**PROBLEM DESCRIPTION**
When you reach the line that holds "Enable showing only", start copying exactly and keep going through the final line of the data, leaving out pictures.

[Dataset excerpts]

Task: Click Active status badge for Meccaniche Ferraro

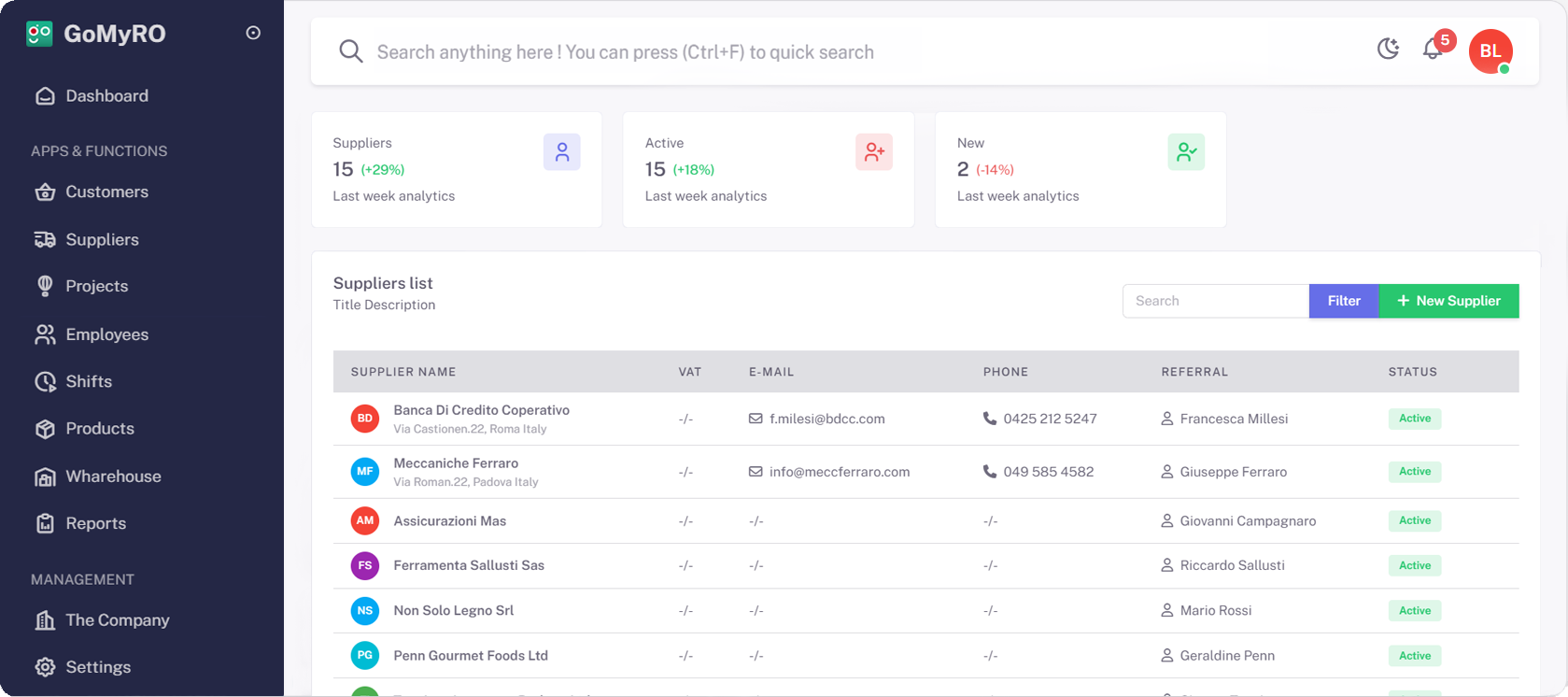Action: click(x=1414, y=472)
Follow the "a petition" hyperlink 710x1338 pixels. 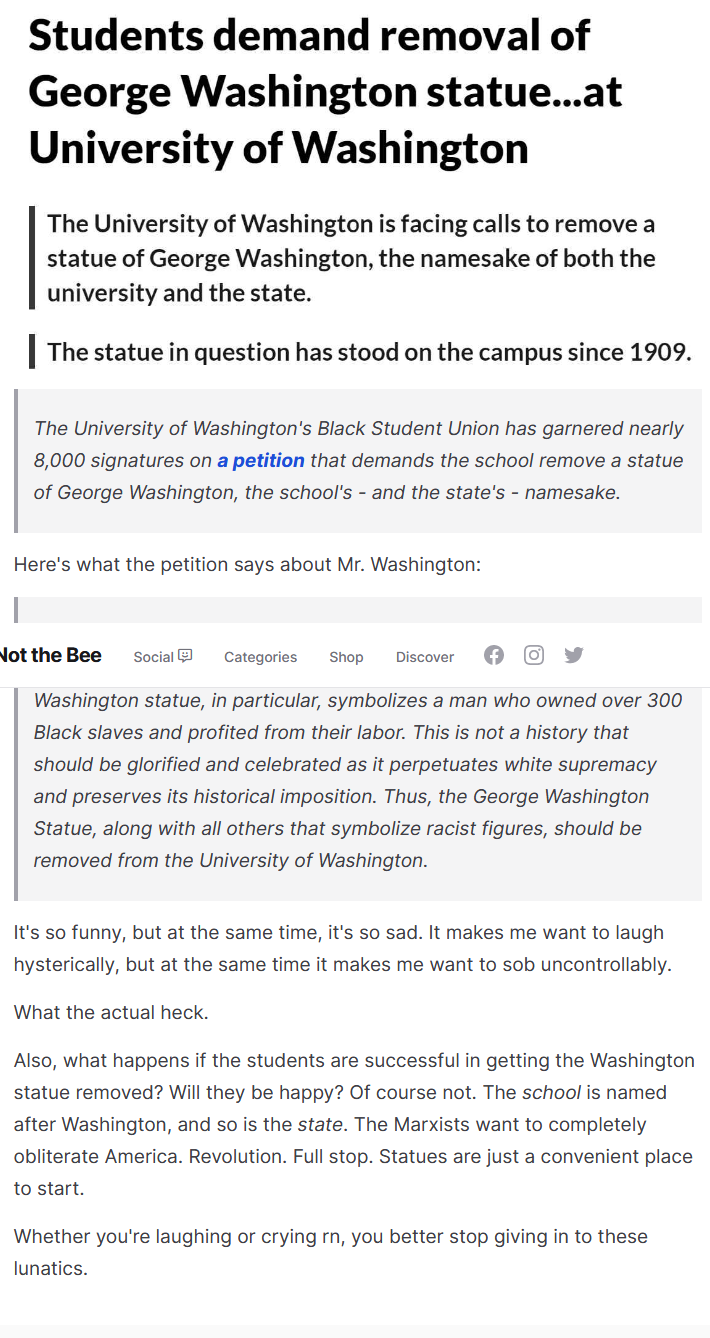point(261,460)
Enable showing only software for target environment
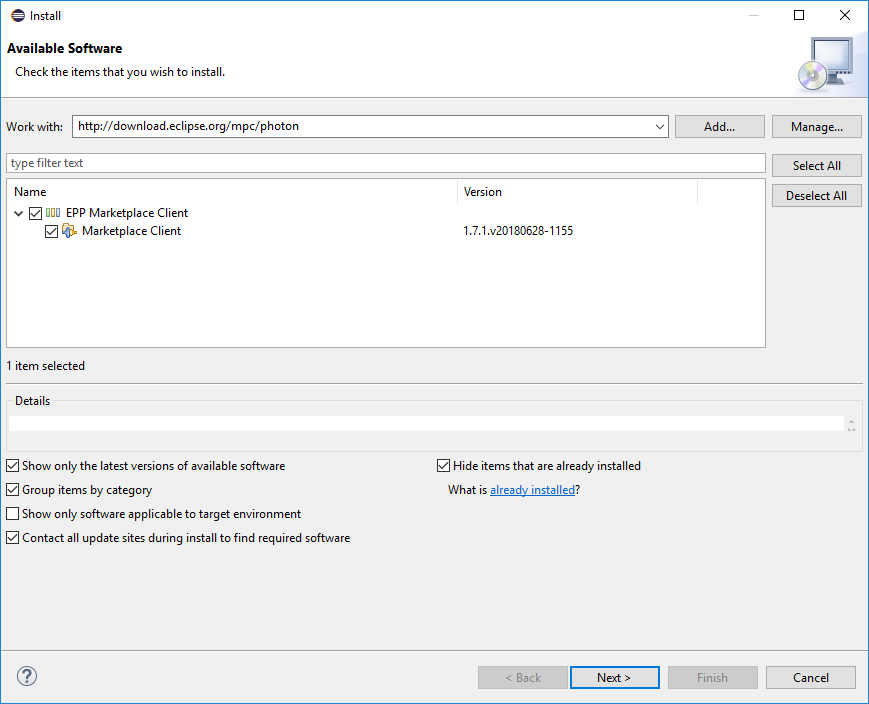869x704 pixels. pos(12,513)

**TASK RESULT**
Enable showing only software for target environment
869x704 pixels. pos(12,513)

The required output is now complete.